You could hear the car engine making that tick-tick-tick cooling-down sound.

“That’s one fifty, one seventy. One seventy-five.” In the front seat beside your father, your hand held out as he counted coins into it. Cars passed, and a scatter of children could be heard somewhere, laughing.

“That’s three fifty, four.” He dug around in his front pocket, searching for more coins, staying away from his back pocket, where he kept his roll of notes. You lowered your hand to seem as if you didn’t expect any more; you had learned to be grateful for any amount, you always got more that way.

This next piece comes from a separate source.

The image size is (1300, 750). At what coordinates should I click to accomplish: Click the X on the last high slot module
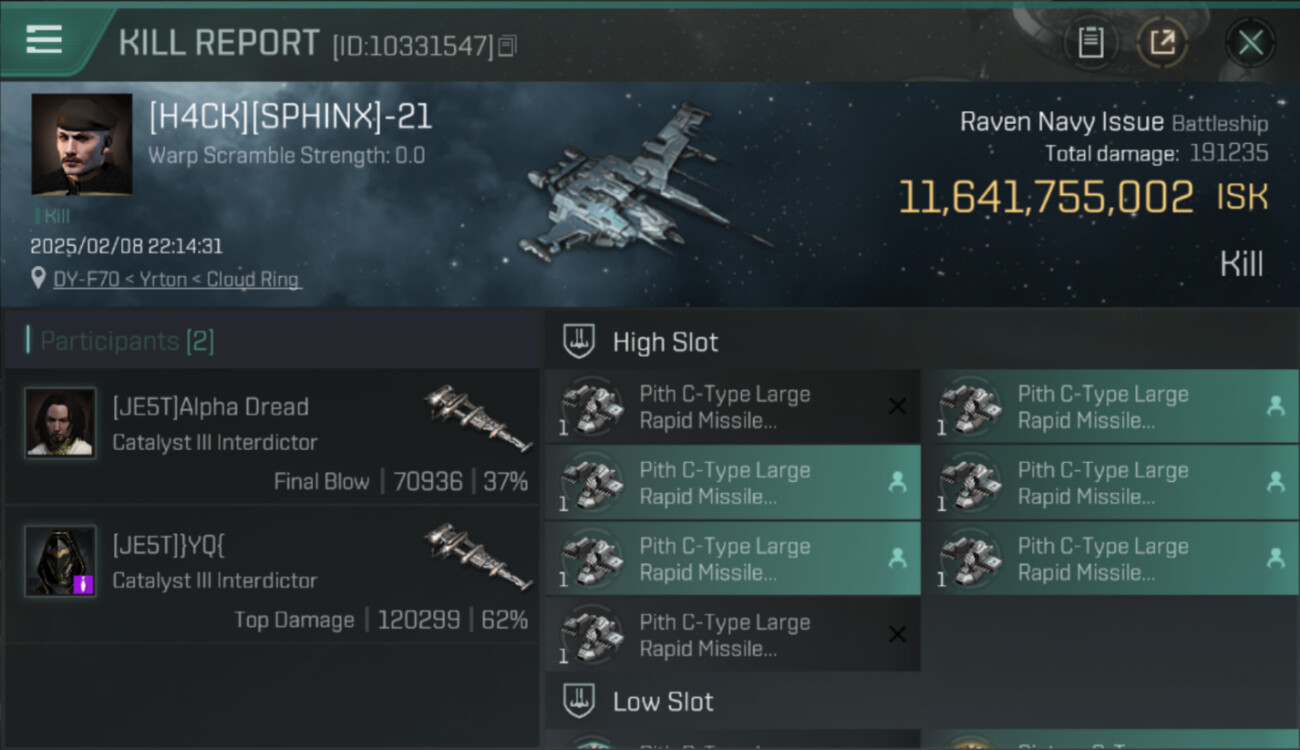point(897,634)
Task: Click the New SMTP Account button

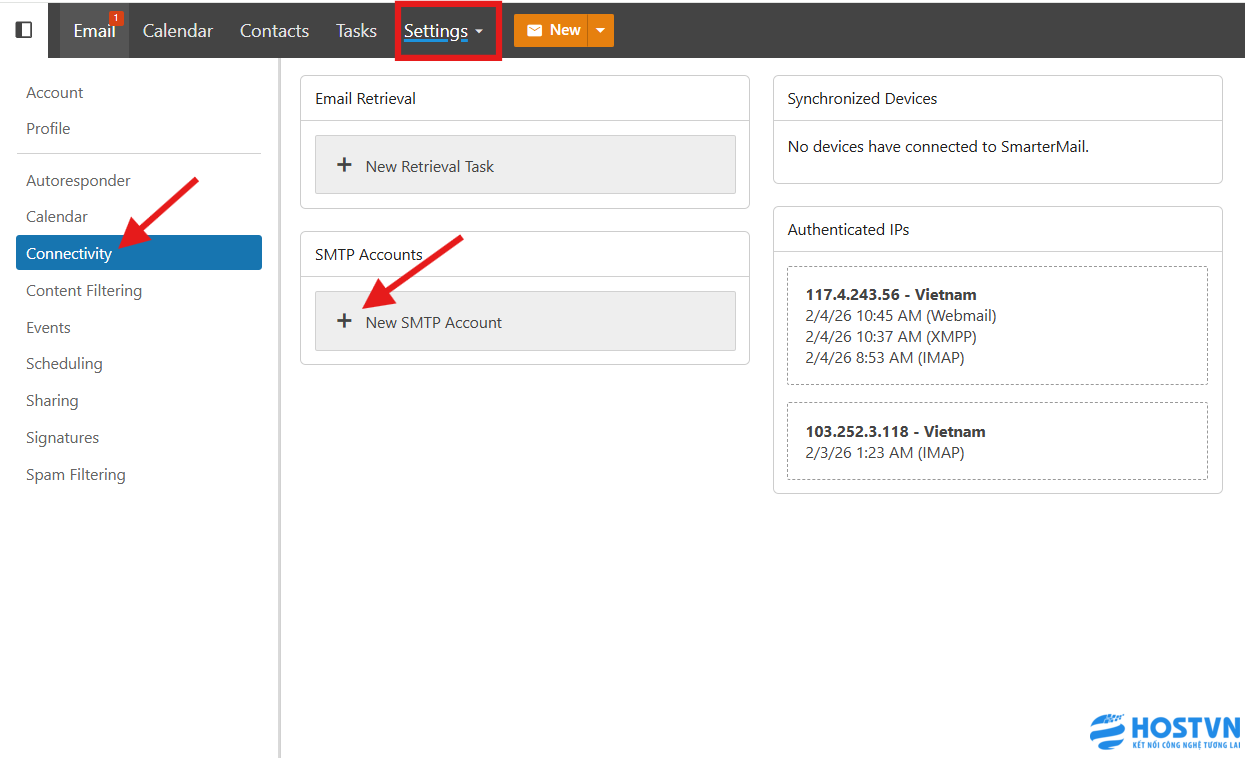Action: pos(525,321)
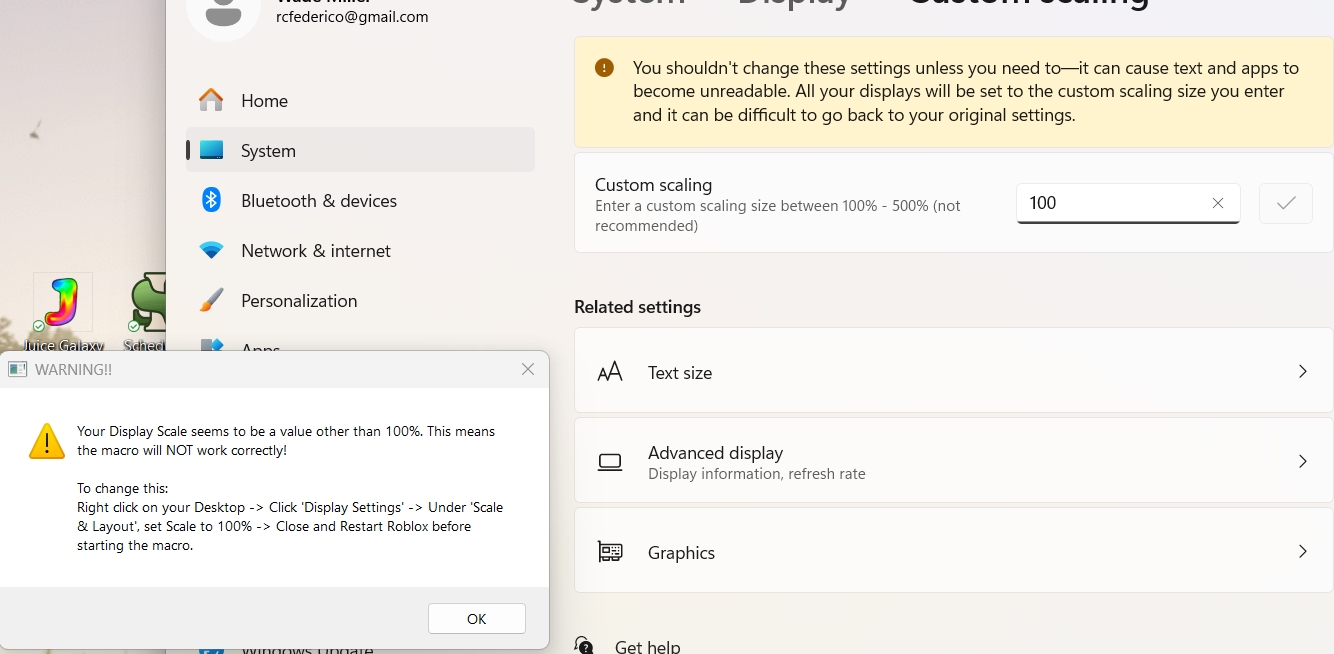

He found another fistful, more than he wanted to give over, you knew, but he could never put them back now that he’d shown them.

“Here,” he says, and put the whole pile of coins in your palm. “Here, now listen,” he says. “Hide that from your mother.” It was more than six pounds, maybe seven, guessing by the weight. You wouldn’t count it until you were up the road and out of his sight.

“Thanks, Da, thanks.” It was wrong to put the money straight into your pocket. You weren’t sure why, it just was.

You were done with each other then, itching to take leave of each other’s company. The car was parked beside the bookies, and there were the notes in your father’s back pocket. For a moment you thought about your mother at home and that awful look when she worried. You thought about her chapped and hardened hands. She did so much.

“You were a help today,” he says. You almost said thanks, but didn’t. “Jesus, but she was a posh one, huh? I’d say a silver spoon there all right.”

The sun had dipped below the slate rooftops so slowly that it seemed to be clawing to hold on. A bus went past, and the car rocked a little. You wanted to have that easy way with him, that easy way men have. “Oh, silver spoon is right.” That’s all you would have had to say, then laughed. You thought about her, her name—what was her name? You couldn’t ask him. She’d never once looked at the hole in your sock, and she must have seen it. You remembered then that she wore a gold chain around her neck, and wondered if it had a crucifix at the end of it. She’d fingered the chain absentmindedly when she looked at you.

“She was nice,” you say. But not like you were committed to it, not like you’d fight for it.

“Nice me arse,” he says quickly. He looked out the car window, his eyes rolling over the Paddy Power sign as if for the first time. “Nice? A few biscuits . . . She got you cheap enough? Huh?”

“Suppose,” you say.

“Suppose is right,” he says, and looked at you once before his hand reached for the door handle. “Not a word now,” he says, and the car trembled when he got out. You did the same, the coins still in your hand, looking back just once and catching his eye by mistake.